在来工法を軸に新築からアパートまで手がける建築会社
石川県金沢市で在来工法による注文住宅を手がける新日本ホーム株式会社は、新築のほかリフォームや修繕工事、アパート建築まで請け負っている。平屋から3階建てまで設計の幅が広く、家族の人数やライフステージの変化に応じた間取りを一邸ごとに組み立てていく。小規模な修理であっても同じ窓口で依頼できるため、複数の業者を探し回る手間が省ける。施工の段階が変わるたびに担当が替わるようなこともなく、最初の打ち合わせから引き渡しまで一貫した体制で進む。
アパート建築ではオーナーの収益計画を踏まえた設計を行い、入居率に直結する居住性と管理のしやすさを両立させた提案が続いている。個人的には、住宅会社がアパート経営の視点まで踏み込んで話せる点がかなり印象的だった。実際に「賃貸と自宅を同時に相談できたので助かった」という声も聞かれる。オーナー向けと施主向け、両方の実績を持つことが新日本ホーム株式会社の守備範囲の広さを示している。
金沢の気候風土を読んだ設計と各種支援制度の活用
能登を含む石川県内各地で施工を重ねてきた経験から、冬場の積雪や湿気の多い気候を前提にした構造設計に慣れている。断熱や屋根勾配の取り方ひとつにしても、この地域で長年建ててきた蓄積がそのまま判断基準になっている。在来工法を基本としつつ、現代の暮らしに合う機能性を加えた住宅を設計していく流れは、地場の建築会社ならではのやり方だろう。金沢市を拠点にしているため、現場への移動距離が短く急なトラブルにも動きやすい。

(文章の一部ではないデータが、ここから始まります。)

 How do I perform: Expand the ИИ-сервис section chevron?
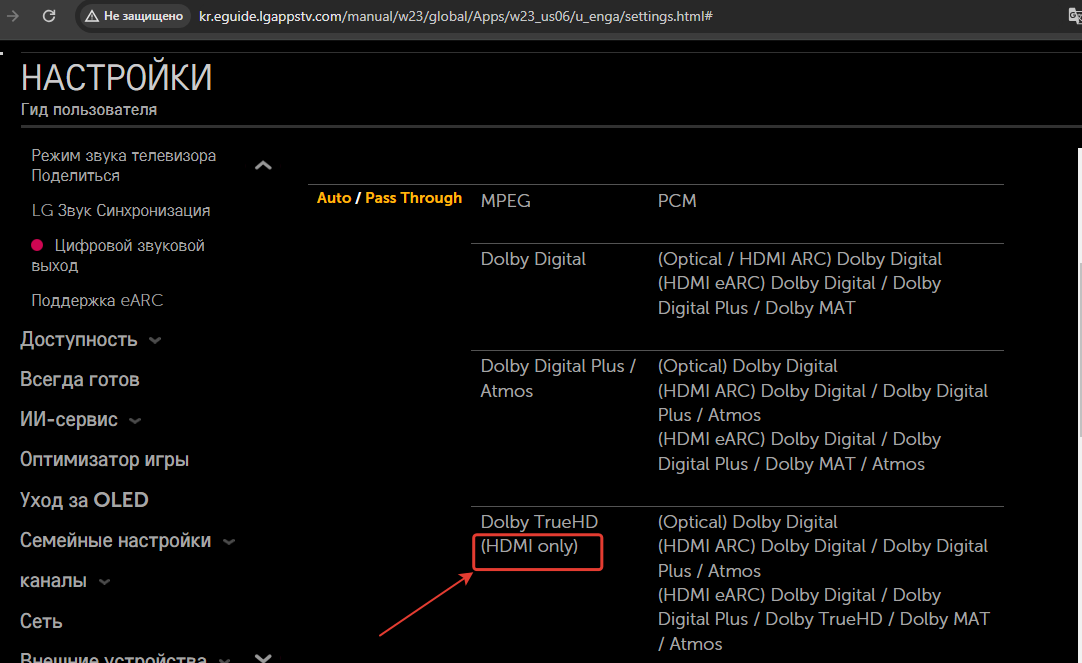[x=135, y=421]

住宅取得に関連する補助金や支援制度の案内にも対応しており、予算に制約がある施主にとっては相談の入り口が広い。「制度の存在自体を知らなかったが、担当者に教えてもらって申請できた」という利用者の話も残っている。資金計画の段階から具体的な数字を出して打ち合わせが進むため、着工後に費用面で戸惑う場面が減る。こうした経済面でのフォローが、地域で継続的に依頼を受ける土台になっているようだ。
初めての家づくりでも迷わない情報共有の仕組み
地鎮祭の段取りや各種検査のタイミングなど、初めて家を建てる人が不安を覚えやすい場面について、事前に流れを共有するスタイルを取っている。工事がどの段階にあるかをブログ形式で発信しており、施主は現場に足を運ばなくても進捗を把握できる。写真付きで更新されるため、基礎工事や上棟といった節目を家族全員で確認しているケースもあるという。情報の出し方がオープンな分、打ち合わせ時の質問も具体的になりやすい。

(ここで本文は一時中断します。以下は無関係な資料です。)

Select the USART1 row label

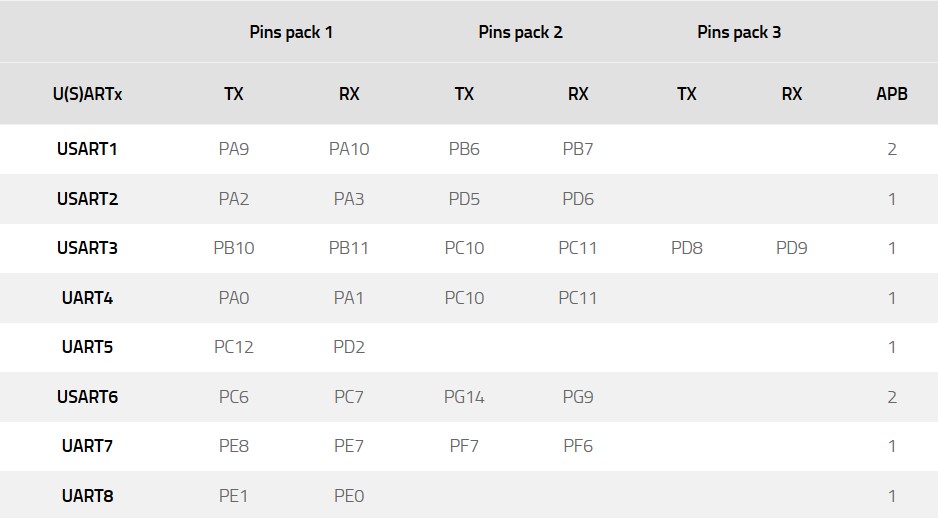pos(87,149)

住まいづくりに関する豆知識や業界動向をコラムとして配信し、検討段階の施主が判断材料にできる形を整えている。たとえば断熱等級の違いやメンテナンス時期の目安など、見積もり比較だけでは見えにくい情報が扱われている。「他社と比べる前にコラムを読んで基準ができた」と話す施主もいるようで、情報発信が集客の一部として機能している側面がある。更新頻度もおおむね月数回のペースで維持されている。
自由設計で一邸ごとに異なる暮らしを形にする
画一的な間取りパッケージを当てはめるのではなく、ヒアリングの段階で家族構成や日常の動線、将来の住み方まで聞き取った上で設計に落とし込んでいく。新日本ホーム株式会社が手がける注文住宅は、構造上の安全を確保しながらもデザインや素材選びで施主の好みを反映できる余地が大きい。打ち合わせ回数に明確な上限を設けていないため、納得するまで図面を修正するプロセスが標準になっている。
実際に建てた施主からは「収納の位置を何度も変更してもらえた」「家事動線を一緒に考えてくれたので住み始めてからストレスが少ない」といった感想が聞かれる。完成後の暮らしやすさに直結する細部まで詰められるのは、設計と施工を同じ会社で担っているからこそだろう。間取りの自由度だけでなく、施工中の変更相談にも柔軟に応じている点が、注文住宅を選ぶ施主にとって安心材料になっている。